The scope of this JIRA is way too broad and needs to be decomposed into deliverables. See GH-1931 for one such deliverable.

[nashif]

by Mark Linkmeyer:

Andrew to break up in to stories.

[nashif]

by Andrew Boie:

Survey from Linaro of MPU capabilities across a variety of arches/CPUs

https://wiki.linaro.org/Memory%20Protection%20Device%20Survey

[nashif]

by Andrew Boie:

Notes from Andy on high-level requirements:

So going through the JIRA and through our own documentation, you have all of the major tasks identified. That said, I do agree that a specific list of deliverables that are assigned to separate stories/arcs should be done.

Major tasks:

• privileged/unprivileged section isolation
  • Static tables derived from sections.
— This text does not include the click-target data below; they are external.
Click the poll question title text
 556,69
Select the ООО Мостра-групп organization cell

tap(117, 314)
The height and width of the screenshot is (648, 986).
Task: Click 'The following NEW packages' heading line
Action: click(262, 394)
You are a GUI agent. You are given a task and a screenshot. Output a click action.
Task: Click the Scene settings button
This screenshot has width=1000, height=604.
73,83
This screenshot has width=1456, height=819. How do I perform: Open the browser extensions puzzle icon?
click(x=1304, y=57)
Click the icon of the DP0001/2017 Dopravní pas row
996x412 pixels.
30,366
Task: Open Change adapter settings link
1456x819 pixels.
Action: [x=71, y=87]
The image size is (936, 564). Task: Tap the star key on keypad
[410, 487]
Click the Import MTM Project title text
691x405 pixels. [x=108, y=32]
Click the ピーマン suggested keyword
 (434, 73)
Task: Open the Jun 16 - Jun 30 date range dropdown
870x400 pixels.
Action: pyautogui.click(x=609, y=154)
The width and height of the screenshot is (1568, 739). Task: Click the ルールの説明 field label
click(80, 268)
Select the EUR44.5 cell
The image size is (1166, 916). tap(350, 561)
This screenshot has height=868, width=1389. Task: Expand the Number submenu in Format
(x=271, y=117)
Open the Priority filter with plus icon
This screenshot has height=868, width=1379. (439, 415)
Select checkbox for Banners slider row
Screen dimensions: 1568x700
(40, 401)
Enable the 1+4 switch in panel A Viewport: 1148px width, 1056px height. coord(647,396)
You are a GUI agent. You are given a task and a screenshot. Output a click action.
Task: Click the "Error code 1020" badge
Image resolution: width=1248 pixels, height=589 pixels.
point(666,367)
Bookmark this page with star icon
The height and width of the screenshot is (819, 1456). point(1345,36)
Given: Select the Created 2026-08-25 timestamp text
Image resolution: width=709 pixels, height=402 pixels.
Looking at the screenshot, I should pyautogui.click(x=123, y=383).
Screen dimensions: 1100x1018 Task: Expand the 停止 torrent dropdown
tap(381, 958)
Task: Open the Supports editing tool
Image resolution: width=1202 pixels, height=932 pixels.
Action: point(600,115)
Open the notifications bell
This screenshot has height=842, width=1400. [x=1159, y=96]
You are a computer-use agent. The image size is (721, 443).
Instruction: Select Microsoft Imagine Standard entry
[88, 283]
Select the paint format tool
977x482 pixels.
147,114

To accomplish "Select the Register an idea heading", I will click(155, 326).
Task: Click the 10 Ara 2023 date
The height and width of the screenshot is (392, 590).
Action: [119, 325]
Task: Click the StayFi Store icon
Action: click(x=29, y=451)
These would give code and data regions for kernel and apps
  • Define structures to describe regions and implement that
  • Define dynamic region definition for transient regions
    • How does this hook in to k_thread
• Region management
  • APIs
• Stack guard
  • Hardware support. MMU vs MPU
  • API convergence?
• Null ptr protection
• Peripheral device isolation
  • Recognizing device access and proper configuration of peripheral ranges
  • system calls to access device?
• Privileged access escalation / system calls

These are general placeholders and cover a number of your specific cases outlined in the JIRA. When we were divvying up the work between Vincenzo and myself, my thought was to get the isolation of privileged and unprivileged working. Once we got the separation we could then explore the system calls and escalation mechanisms. I see the region management to be the primary thing to do first. Then the isolation, which brings in the section definitions and API work.

We can talk more on this in the morning, but I wanted to get this out tonight to at least condense some of the stuff we've been talking about internally.

Regards,

Andy

[nashif]

by Andrew Boie:

Marcus Shawcroft NULL pointer protection will be tracked in GH-2034, thanks!